The trial evaluated epcoritamab (Epkinly) combined with lenalidomide (Revlimid) and rituximab (Rituxan) compared against the standard second-line regimen of lenalidomide and rituximab alone in patients with follicular lymphoma. Patel noted that the addition of epcoritamab resulted in impressive improvements in both response rates and progression-free survival (PFS). Although follow-up is still in the early stages, the data indicate a deeper quality of response favoring the triplet combination.

However, Patel cautioned that adding a third agent does introduce safety considerations. The trial noted an increase in adverse events, particularly late-onset infections, which clinicians will need to monitor closely as this combination moves toward standard practice.
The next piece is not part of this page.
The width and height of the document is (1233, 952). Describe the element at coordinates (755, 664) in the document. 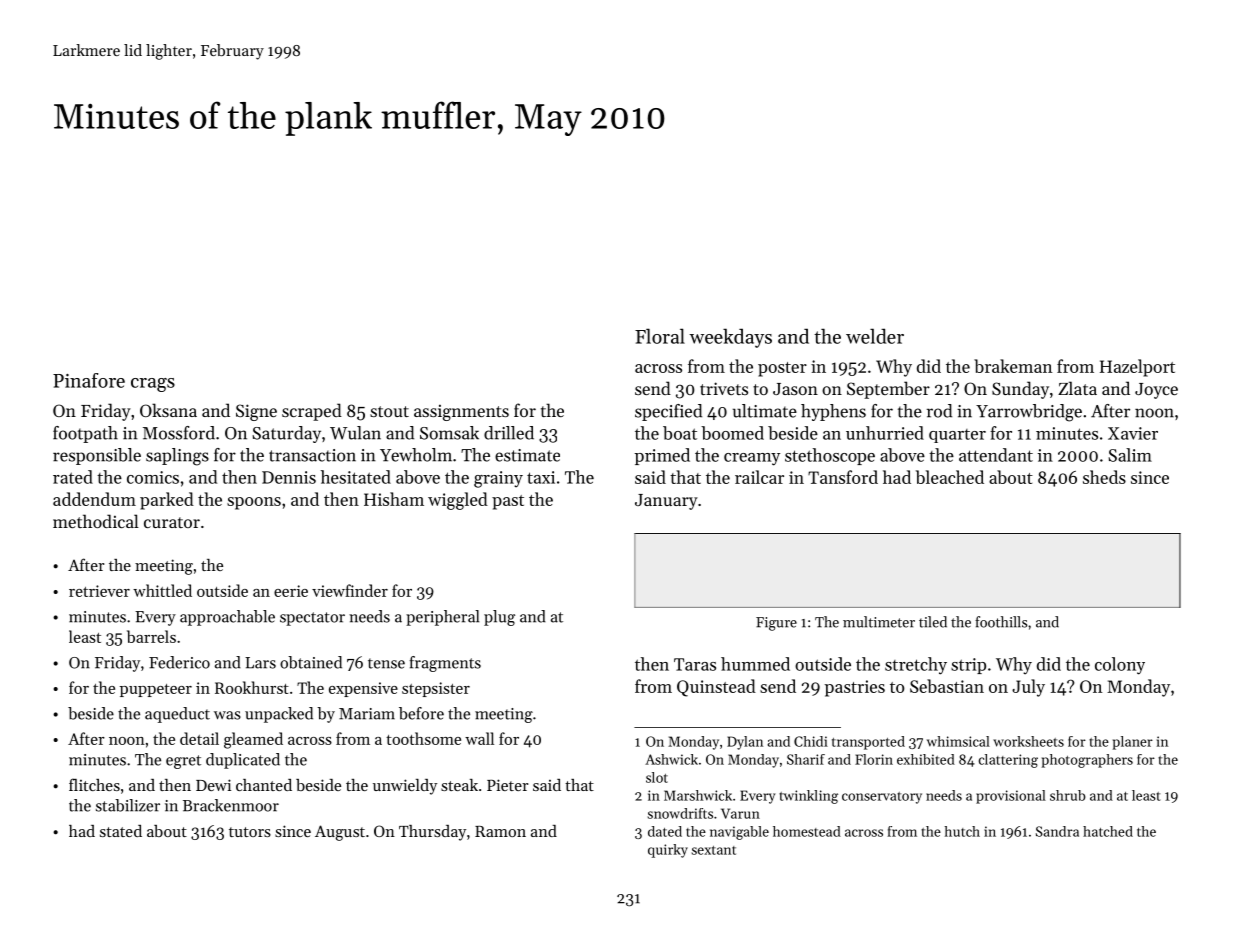

I see `hummed` at that location.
In the realm of chronic lymphocytic leukemia (CLL), Patel highlighted the ongoing debate between fixed-duration therapy and continuous treatment. He discussed the CLL17 study, which compared continuous ibrutinib monotherapy against 2 fixed-duration combinations: venetoclax (Venclexta) plus obinutuzumab (Gazvya), and venetoclax plus ibrutinib (Imbruvica).

The study successfully met its primary end point, demonstrating noninferiority for the venetoclax-obinutuzumab combination. Patel emphasized that this is a "practice-affirming" result, providing evidence that patients can achieve outcomes with fixed-duration regimens that are comparable to continuous BTK inhibitor therapy. While subgroup analyses may reveal nuances later, the overarching message is that patients do not lose efficacy by opting for a time-limited treatment approach.

Looking toward the future, Patel expressed excitement about the next generation of CAR T-cell therapies. After nearly a decade of experience with current CAR T products, researchers are now presenting data on dual-antigen targeting CAR T cells—therapies designed to target 2 or more tumor proteins simultaneously. Early disclosures suggest these newer products may offer deeper responses and improved safety profiles compared to existing options. Head-to-head trials against approved CD19 CAR T cells in diffuse large B-cell lymphoma are currently underway.

Finally, Patel noted the growing "buzz" surrounding in vivo CAR T technology. A late-breaking abstract in myeloma served as a proof-of-principle that CAR T cells could potentially be generated directly inside the patient’s body. While the data is currently limited to a small number of patients, similar in vivo approaches are already under development for lymphoma, promising a potential paradigm shift in how cellular therapies are manufactured and delivered in the future.